What is expected: Copy out, word for word, the lines of the items below between the line holding "I will 564,211." and the line holding "Action: click(x=856, y=273)", inclusive.

Supplied data:
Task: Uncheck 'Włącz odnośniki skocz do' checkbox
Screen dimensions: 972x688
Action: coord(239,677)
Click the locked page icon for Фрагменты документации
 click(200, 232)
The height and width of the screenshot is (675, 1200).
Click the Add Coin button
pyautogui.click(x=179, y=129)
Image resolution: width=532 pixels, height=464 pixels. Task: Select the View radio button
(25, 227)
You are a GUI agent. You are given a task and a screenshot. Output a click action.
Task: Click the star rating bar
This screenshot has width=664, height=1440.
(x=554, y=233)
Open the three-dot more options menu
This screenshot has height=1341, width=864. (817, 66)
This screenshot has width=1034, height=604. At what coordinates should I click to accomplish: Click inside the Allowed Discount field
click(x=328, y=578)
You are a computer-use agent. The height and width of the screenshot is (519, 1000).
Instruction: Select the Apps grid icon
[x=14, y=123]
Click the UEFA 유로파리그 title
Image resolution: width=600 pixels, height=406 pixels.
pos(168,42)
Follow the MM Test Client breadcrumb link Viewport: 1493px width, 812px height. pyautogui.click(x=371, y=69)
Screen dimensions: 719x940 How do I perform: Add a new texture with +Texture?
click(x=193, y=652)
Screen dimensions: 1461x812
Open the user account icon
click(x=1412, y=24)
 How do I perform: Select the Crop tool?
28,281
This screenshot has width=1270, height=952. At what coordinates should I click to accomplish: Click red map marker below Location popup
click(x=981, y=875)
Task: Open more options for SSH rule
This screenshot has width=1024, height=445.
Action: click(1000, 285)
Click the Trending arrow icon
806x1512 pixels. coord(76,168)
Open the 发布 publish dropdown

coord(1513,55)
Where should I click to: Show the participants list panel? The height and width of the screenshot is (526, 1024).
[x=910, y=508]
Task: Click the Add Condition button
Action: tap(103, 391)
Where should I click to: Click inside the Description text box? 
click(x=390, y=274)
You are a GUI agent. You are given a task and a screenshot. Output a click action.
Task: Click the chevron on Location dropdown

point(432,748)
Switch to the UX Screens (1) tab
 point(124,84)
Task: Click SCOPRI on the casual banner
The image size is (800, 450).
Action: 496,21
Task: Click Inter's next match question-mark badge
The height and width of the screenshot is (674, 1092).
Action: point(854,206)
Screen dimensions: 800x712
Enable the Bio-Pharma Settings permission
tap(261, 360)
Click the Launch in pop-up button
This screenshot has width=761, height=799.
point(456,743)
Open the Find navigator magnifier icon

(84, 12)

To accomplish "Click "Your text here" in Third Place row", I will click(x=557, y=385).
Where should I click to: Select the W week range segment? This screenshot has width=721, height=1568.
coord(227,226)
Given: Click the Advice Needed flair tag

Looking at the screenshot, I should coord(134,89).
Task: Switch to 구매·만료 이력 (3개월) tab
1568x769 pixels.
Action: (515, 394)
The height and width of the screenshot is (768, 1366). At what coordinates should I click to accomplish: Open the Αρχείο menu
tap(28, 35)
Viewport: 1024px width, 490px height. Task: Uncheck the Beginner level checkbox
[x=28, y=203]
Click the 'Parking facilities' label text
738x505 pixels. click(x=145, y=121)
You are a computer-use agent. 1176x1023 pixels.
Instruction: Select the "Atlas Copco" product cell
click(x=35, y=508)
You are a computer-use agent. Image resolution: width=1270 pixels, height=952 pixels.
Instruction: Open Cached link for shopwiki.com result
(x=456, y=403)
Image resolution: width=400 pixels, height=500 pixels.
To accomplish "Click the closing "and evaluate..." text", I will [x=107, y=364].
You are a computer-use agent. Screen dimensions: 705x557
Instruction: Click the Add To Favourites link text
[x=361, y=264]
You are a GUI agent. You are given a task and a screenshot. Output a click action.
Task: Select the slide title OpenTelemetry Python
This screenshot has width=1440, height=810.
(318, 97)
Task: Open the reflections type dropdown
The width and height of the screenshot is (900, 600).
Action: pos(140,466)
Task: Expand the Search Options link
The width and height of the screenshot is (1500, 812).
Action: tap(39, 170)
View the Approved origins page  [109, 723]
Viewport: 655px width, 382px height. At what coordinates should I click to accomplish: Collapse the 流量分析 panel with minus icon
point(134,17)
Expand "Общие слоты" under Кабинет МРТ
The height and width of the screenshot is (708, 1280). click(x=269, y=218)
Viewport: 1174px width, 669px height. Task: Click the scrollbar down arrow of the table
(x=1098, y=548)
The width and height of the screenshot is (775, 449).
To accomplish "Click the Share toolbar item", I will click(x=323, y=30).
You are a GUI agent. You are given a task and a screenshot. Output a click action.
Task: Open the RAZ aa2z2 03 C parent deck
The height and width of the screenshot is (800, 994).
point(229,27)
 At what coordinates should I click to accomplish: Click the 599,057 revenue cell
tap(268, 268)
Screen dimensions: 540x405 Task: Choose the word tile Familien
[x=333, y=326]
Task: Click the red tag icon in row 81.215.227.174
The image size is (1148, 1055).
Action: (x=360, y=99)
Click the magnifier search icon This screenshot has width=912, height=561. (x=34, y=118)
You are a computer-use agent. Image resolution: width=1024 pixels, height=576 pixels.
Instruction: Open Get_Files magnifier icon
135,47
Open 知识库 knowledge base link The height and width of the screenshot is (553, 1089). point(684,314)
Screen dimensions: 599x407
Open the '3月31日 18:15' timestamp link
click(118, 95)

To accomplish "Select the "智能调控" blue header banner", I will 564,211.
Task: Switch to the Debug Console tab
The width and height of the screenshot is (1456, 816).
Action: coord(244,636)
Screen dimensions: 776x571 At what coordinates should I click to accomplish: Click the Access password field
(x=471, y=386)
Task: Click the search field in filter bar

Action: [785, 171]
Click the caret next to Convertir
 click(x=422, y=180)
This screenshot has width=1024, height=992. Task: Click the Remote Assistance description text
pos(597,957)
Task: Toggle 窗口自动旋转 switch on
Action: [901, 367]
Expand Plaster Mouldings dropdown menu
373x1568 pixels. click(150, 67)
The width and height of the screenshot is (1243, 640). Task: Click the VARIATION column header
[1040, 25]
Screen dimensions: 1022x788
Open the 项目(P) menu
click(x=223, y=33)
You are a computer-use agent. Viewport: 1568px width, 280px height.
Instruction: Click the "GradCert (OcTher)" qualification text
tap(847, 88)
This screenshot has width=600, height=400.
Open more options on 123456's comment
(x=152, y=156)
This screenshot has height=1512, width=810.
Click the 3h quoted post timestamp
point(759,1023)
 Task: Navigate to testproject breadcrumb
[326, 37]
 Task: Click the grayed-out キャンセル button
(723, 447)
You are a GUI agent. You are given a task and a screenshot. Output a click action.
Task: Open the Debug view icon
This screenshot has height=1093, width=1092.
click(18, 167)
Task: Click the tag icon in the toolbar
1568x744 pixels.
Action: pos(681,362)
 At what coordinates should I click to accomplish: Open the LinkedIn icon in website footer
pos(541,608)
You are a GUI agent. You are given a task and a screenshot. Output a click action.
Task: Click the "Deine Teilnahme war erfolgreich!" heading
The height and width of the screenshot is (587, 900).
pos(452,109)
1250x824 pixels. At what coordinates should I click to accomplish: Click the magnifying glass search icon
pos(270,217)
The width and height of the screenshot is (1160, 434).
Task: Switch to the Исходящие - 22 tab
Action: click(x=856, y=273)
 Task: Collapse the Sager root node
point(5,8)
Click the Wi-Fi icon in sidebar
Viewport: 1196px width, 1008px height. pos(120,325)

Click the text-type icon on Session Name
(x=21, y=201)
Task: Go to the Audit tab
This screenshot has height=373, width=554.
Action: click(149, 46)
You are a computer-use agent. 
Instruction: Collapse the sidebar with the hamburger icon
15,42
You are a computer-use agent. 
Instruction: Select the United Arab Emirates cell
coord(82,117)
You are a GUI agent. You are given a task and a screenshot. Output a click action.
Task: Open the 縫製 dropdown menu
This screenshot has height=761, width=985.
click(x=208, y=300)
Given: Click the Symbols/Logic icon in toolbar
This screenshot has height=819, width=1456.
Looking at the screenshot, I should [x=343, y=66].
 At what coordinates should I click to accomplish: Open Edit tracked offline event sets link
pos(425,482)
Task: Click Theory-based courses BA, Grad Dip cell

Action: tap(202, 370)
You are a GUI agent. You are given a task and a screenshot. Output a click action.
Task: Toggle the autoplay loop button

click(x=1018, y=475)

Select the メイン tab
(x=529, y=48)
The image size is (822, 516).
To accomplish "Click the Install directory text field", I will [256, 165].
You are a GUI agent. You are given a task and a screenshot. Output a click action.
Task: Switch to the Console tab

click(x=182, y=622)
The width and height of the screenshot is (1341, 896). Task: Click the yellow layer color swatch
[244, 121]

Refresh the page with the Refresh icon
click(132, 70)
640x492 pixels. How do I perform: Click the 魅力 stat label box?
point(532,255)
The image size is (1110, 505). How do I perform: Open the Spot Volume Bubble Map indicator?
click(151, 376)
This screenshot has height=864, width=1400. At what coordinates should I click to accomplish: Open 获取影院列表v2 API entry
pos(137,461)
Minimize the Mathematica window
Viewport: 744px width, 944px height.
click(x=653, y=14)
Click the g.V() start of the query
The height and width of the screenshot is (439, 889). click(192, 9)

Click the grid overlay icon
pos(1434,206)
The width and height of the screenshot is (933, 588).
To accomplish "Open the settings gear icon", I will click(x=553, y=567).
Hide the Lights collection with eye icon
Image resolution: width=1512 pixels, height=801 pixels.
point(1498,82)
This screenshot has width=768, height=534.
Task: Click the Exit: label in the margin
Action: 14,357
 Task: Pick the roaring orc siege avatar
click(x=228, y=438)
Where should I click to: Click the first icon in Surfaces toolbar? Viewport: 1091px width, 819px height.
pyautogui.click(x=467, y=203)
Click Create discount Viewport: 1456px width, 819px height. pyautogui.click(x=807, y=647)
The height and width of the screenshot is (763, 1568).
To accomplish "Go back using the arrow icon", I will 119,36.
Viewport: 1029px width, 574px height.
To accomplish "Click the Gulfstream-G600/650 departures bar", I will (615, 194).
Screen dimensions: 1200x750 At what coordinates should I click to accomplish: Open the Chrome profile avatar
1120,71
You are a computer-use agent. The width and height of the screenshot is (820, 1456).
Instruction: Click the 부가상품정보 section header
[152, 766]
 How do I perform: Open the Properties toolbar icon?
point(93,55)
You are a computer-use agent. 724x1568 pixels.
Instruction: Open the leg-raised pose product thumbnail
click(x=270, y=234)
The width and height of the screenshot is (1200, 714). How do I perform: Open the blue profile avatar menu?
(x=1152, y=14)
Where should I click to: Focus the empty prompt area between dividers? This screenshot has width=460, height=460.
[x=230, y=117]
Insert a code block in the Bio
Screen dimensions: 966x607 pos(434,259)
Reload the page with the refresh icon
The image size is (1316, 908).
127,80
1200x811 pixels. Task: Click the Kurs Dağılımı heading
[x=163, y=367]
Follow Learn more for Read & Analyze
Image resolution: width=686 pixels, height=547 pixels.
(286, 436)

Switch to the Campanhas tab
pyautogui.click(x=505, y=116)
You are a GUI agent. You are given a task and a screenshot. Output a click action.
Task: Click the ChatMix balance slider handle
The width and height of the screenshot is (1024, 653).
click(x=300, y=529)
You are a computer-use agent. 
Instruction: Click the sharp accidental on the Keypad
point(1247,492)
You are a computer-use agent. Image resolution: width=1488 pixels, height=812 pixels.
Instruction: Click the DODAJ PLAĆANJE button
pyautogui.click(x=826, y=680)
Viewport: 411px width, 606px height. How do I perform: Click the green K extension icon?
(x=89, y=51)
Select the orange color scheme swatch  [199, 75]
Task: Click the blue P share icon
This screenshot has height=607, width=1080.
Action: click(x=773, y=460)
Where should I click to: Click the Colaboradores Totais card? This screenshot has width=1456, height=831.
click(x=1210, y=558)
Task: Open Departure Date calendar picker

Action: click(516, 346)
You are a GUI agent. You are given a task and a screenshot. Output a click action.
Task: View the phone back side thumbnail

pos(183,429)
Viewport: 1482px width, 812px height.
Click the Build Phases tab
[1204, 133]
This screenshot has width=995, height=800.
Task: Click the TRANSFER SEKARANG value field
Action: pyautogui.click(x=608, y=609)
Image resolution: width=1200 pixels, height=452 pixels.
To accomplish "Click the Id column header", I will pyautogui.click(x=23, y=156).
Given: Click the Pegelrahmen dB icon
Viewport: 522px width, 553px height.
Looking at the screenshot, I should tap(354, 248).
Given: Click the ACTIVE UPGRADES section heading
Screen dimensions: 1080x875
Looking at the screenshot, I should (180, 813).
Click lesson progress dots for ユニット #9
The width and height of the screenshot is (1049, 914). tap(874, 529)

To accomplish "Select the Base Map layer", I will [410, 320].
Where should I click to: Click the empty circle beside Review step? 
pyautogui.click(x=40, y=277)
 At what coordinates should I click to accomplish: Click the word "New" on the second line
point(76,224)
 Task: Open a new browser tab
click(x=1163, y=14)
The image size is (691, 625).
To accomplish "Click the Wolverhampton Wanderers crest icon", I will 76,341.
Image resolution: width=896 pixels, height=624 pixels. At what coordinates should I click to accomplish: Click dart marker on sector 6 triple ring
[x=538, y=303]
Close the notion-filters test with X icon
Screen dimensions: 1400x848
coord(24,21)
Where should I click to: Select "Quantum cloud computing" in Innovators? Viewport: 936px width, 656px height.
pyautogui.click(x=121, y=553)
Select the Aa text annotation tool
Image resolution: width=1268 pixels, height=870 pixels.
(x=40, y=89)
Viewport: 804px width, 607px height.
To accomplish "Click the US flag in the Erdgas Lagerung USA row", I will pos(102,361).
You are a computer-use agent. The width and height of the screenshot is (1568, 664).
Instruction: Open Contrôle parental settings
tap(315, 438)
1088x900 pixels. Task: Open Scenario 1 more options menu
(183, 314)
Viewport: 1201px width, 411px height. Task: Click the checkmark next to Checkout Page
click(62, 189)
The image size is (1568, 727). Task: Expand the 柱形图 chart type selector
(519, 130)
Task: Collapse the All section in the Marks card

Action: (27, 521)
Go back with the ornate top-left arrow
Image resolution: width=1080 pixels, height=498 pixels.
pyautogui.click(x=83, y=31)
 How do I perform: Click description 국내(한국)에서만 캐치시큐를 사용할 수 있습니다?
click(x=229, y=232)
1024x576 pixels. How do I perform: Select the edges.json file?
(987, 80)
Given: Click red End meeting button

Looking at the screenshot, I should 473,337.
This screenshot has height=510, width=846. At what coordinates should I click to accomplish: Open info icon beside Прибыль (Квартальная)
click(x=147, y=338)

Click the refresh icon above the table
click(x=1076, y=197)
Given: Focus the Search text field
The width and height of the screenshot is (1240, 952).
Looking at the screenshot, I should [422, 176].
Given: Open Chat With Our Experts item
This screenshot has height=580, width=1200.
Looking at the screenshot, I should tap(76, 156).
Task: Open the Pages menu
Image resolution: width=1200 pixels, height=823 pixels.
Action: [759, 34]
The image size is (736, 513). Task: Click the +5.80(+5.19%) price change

Completed exercise:
To accomplish "Select the "智能调控" blue header banner", I will 564,211.
Task: Switch to the Debug Console tab
The width and height of the screenshot is (1456, 816).
Action: coord(244,636)
Screen dimensions: 776x571 At what coordinates should I click to accomplish: Click the Access password field
(x=471, y=386)
Task: Click the search field in filter bar

Action: [785, 171]
Click the caret next to Convertir
 click(x=422, y=180)
This screenshot has width=1024, height=992. Task: Click the Remote Assistance description text
pos(597,957)
Task: Toggle 窗口自动旋转 switch on
Action: [901, 367]
Expand Plaster Mouldings dropdown menu
373x1568 pixels. click(150, 67)
The width and height of the screenshot is (1243, 640). Task: Click the VARIATION column header
[1040, 25]
Screen dimensions: 1022x788
Open the 项目(P) menu
click(x=223, y=33)
You are a computer-use agent. Viewport: 1568px width, 280px height.
Instruction: Click the "GradCert (OcTher)" qualification text
tap(847, 88)
This screenshot has width=600, height=400.
Open more options on 123456's comment
(x=152, y=156)
This screenshot has height=1512, width=810.
Click the 3h quoted post timestamp
point(759,1023)
 Task: Navigate to testproject breadcrumb
[326, 37]
 Task: Click the grayed-out キャンセル button
(723, 447)
You are a GUI agent. You are given a task and a screenshot. Output a click action.
Task: Open the Debug view icon
This screenshot has height=1093, width=1092.
click(18, 167)
Task: Click the tag icon in the toolbar
1568x744 pixels.
Action: pos(681,362)
 At what coordinates should I click to accomplish: Open the LinkedIn icon in website footer
pos(541,608)
You are a GUI agent. You are given a task and a screenshot. Output a click action.
Task: Click the "Deine Teilnahme war erfolgreich!" heading
The height and width of the screenshot is (587, 900).
pos(452,109)
1250x824 pixels. At what coordinates should I click to accomplish: Click the magnifying glass search icon
pos(270,217)
The width and height of the screenshot is (1160, 434).
Task: Switch to the Исходящие - 22 tab
Action: click(x=856, y=273)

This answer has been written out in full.